The South African foreign exchange market (Forex, FX) industry has been booming for the last couple of years. This is great news considering the fact that otherwise, the country’s economy is not fairing that well. People have started picking up trading due to the availability of a myriad of free educational data online. Apart from this, the financial regulator – Financial Service Conductor Authority (FSCA) – has been working hard on advancing the popularity of the subject as well as the overall security and quality of service that different brokers provide.
For example, developing countries in an African continent, including South Africa, have been fighting against the increase of unregulated brokers that have started providing scamming or lying services to their gullible customers. These firms are essentially trying to sign up as many people as possible and get them to make initial deposits without actually helping them in achieving their goals of successful trades. Otherwise, they flat out draw in customers with false advertisements over the internet.

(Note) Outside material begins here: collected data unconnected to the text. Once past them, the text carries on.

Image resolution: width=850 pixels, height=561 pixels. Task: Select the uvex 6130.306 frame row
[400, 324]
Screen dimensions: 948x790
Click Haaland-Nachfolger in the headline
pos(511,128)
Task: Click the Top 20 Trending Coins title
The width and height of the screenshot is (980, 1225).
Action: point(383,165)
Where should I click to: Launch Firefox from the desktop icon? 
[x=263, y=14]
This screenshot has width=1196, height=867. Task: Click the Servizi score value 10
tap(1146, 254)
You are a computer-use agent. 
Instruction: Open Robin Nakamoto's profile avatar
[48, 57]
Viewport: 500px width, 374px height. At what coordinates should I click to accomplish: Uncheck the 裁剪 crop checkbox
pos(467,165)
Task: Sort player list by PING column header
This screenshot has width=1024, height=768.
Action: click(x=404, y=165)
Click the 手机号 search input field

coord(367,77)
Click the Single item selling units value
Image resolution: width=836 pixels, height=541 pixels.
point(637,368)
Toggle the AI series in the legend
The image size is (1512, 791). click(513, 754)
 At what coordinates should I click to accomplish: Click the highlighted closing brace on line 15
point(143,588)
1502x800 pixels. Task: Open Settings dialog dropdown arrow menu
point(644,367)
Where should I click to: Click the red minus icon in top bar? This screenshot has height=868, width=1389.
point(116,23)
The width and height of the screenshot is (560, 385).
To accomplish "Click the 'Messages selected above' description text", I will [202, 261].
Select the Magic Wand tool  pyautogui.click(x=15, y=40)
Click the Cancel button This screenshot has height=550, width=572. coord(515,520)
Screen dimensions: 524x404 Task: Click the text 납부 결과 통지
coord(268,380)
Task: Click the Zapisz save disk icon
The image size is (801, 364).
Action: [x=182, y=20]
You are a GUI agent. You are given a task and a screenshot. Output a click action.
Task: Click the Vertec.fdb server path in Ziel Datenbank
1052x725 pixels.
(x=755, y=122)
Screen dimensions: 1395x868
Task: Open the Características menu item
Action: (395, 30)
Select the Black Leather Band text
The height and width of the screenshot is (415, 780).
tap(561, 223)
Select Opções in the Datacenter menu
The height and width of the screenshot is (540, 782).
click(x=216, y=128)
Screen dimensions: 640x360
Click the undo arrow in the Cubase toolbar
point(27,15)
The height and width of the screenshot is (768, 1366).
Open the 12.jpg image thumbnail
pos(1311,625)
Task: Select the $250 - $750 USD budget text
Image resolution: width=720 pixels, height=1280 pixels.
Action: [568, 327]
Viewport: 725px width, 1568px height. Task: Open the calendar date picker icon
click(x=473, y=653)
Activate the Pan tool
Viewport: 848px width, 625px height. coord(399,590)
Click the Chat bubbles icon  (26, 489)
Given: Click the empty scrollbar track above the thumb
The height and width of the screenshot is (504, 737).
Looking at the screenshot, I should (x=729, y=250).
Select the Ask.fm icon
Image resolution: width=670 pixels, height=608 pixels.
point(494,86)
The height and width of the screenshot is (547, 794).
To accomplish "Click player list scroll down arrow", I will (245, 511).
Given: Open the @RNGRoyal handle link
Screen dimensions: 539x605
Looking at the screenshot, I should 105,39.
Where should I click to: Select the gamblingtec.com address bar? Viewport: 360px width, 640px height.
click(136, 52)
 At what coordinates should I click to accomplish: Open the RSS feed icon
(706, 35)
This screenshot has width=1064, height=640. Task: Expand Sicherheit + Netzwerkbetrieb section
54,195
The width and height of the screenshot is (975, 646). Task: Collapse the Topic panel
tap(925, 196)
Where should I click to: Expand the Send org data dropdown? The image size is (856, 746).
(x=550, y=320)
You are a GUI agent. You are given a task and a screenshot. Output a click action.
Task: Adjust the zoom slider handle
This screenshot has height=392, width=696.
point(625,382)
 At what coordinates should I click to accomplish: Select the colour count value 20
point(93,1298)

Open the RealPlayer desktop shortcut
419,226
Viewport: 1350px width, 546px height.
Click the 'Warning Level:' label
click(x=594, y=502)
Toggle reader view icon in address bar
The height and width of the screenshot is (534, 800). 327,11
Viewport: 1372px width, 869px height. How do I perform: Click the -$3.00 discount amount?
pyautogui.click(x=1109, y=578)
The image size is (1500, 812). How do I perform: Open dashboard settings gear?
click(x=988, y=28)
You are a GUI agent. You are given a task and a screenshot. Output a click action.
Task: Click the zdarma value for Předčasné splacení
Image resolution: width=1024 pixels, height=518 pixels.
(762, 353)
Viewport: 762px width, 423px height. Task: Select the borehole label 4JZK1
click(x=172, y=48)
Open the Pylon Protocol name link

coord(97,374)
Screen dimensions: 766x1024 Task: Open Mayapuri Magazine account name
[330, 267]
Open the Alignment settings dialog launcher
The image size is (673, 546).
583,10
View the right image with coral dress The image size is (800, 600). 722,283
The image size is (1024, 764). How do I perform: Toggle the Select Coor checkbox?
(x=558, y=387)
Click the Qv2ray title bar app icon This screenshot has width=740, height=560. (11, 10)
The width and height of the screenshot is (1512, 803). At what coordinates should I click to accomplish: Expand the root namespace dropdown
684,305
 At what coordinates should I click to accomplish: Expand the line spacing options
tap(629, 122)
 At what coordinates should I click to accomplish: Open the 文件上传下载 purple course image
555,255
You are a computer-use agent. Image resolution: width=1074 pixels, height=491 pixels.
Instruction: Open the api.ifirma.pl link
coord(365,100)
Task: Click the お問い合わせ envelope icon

These scammers lie through the whole process via setting up elaborate pitches for the customers that call their numbers and very “professionally” looking websites that do not actually offer anything of value. Apart from this, some of them even make up some kind of certification that they post on their webpages. Fake reviews are also a part of their scheme.
Due to this, the FSCA started regulating the market.
The main decision came regarding the licensing of brokerage firms that allow the market to flourish with quality services instead of fake ones. The FSCA has set up a robust set of rules for companies that want to get proper licensing and start operating on their market.
They also guarantee the negative balance protection, which means that the trader cannot by accident become indebted to the broker. This usually happens due to the leverage mechanics of the foreign exchange market. Leverage basically works in a way that allows the traders to trade with a higher amount of money than they have actually deposited making it possible to increase the earnings without having extra cash on the account.
However, this is a double-edged sword as it also makes it possible to lose a lot of money if the trade goes sideways effectively throwing the customer into a negative balance that needs to be returned postpartum. This is a very scammy strategy utilized by unlicensed brokers to squeeze out as much money as they can from gullible customers.
The FSCA has also implemented a number of other services like an education project where the institutions aims to teach citizens things like how to trade forex in South Africa, how to manage finances, how the market works, and etc. to make sure that the South African people have evaluated the situation as much as possible and understood all the risks associated with FX trading.
This translates to annual international conferences that are being led by the experts visiting from all across the world. The regulatory body also acts as a medium between customers and brokerages when it comes to disputing matters like chargebacks or misconduct from the broker which ended up with the user losing their funds.
The Financial Service Conductor Authority has succeeded its predecessor Financial Services Board (FSB) in a number of ways and has made significant progress and thus has bolstered the usage as well as interest all across the nation.
South Africa is one of the leading countries in the whole of Africa when it comes to the popularity of FX trading. As was already discussed, the major reason for this success is a well regulated and secure market. Apart from this, there is a big interest in the South African economy from outside investors. This interest makes the economy spin and thus brings in funds inside the country from foreign investors. In 2019, South Africa was leading with retail forex platforms that cost as much as $742.04 making SA investors the most valuable ones.
During the same year, the South African trading volume was as much as $2.21 billion per day netting $20.37 billion for all FX instruments commutative. This puts the country right behind giants like Russia and India that are sitting at $46 billion and $39 billion while in front of Turkey and Brazil that have $18 and $19 billion turnover respectively.
The increase has continued over to 2020 as well. Even in the face of the novel coronavirus pandemic which has impacted the world with massive nationwide lockdowns and strict social distancing laws. The pandemic goes as far as to totally shut down certain industries. One of the most massive hits that the world has ever seen is the damage to the airline industry which estimates the loss of as much as $84 billion and the tourism industry being hit with a whopping $1 trillion with as much as 100 million jobs at stake worldwide.
However, the SA FX industry is still prospering. This may be attributed to the fact that more and more people are searching for ways to make money when in the comfort of their homes. The social distancing laws that are implemented are still forcing everyone to spend as little time outside as possible so a number of individuals took upon themselves to get some education from available data online and start generating income through the foreign exchange market.